If the programme ran successfully you will get the following output

#OUTPUT:

"QUALITY_CONTROL": It contains information about length distribution for raw and trimmed data plus the number of reads for every piece of the quality control step.

"DADA2_OTU_tables" : 1) Error_rate_plots # Folder containing the plots of learned error rates 2) DADA2_tax_OTU_table.biom #Otu table not filtered for low abundance OTUs 3) DADA2_tax_OTU_table_low_filtered.biom #Otu table filtered for low abundance OTUs. filter_otus_from_otu_table.py -i INPUT -o OUTPUT --min_count_fraction 0.00005 4) otus.tre #The tree file

"Vsearch_OTU_tables", "Uparse_OTU_tables": These folders have the same files inside.
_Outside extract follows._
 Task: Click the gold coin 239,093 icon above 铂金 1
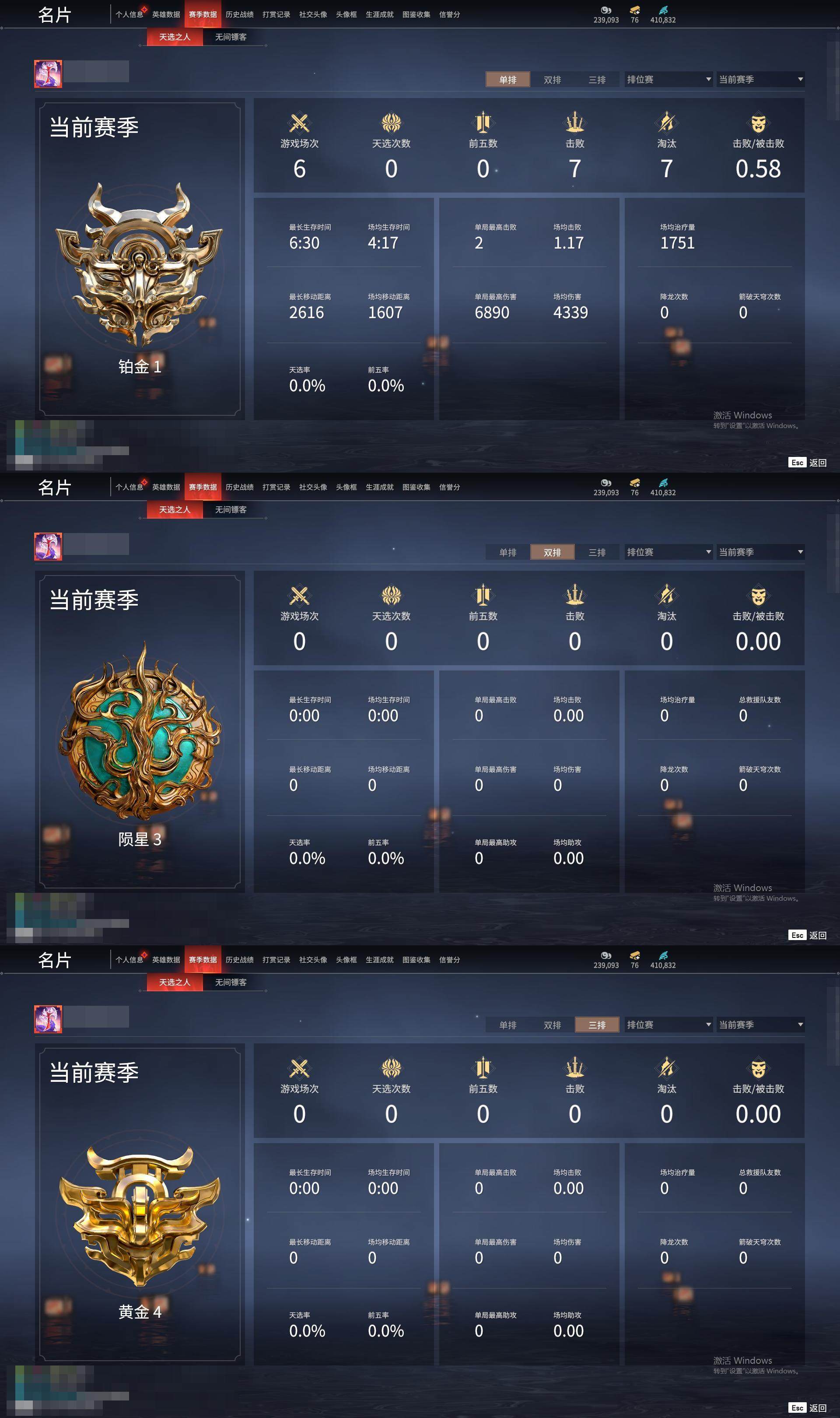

	1) multiplexed_linearized_dereplicated_mc2_repset_nonchimeras_tax_OTU_table.biom. #Otu table not filtered for low abundance OTUs
	2) otu_table.biom. Otu table filtered for low abundance OTUs. #filter_otus_from_otu_table.py -i INPUT -o OUTPUT --min_count_fraction 0.00005
	3) otus.tre. #The tree file

"RESULTS": Inside this folder you will find a subfolder for every pipeline/reference DB you used (e.g. QIIME_silva/ Uparse_silva/ Vsearch_gg/ Vsearch_silva/) but the content will be the same.

-table_summary.txt:
	A file with the sequences count per sample and the total number of OTUs	

-OTUs_count.txt:
	A file with the number of unique observations per sample (rather than the total count of observations per sample)

-taxa:
	An otu table for every level (Phylum, genus, species...)

-Rarefied_otu_tables:
	Otu tables at different levels of rarefaction

-phylum_genus_charts:
	bar_charts.html. An HTML file to to visualise the relative abundance of taxa in your samples. Only at a Phylum, Genus and Species level
	pie_charts.html. As the previous one.

-Alpha_diversity:
	-collated_alpha: Each file represents one diversity metric, each row in a file represents one (rarefied) otu table and each column in a file represents one sample
	-Alpha_rarefactions: Alpha diversity on multiple OTU tables (Rarefied_otu_tables/) with different metrics (observed_species,chao1,shannon,simpson,fisher_alpha)
	-Alpha_diversity_boxplot: This folder is generated only if the file "Categories.txt" is present inside the working directory.
	 Inside this folder you will find a subfolder for every metric (observed_species,chao1,shannon,simpson,fisher_alpha) and inside those subfolders a box plot for 
	 every category you wrote in the file "Categories.txt".
	-rarefaction_curves: it containes an html file of rarefaction plots
	
-beta_div_even:
	2-D PCoA plots from beta diversity analysis at the minimum depth with weighted and unweighted unifrac distance metrics 

-Jackknifed_betadiversity:
	To directly measure the robustness of individual UPGMA clusters and clusters in PCoA plots with both unweighted_unifrac/ and weighted_unifrac/
	Inside the folders unweighted_unifrac/ and weighted_unifrac/ you will find a bootstrapped tree "jackknife_unweighted_unifrac.pdf"/"jackknife_weighted_unifrac.pdf"
	and a folder called emperor_pcoa_plots/ with 3-D PCOA plots.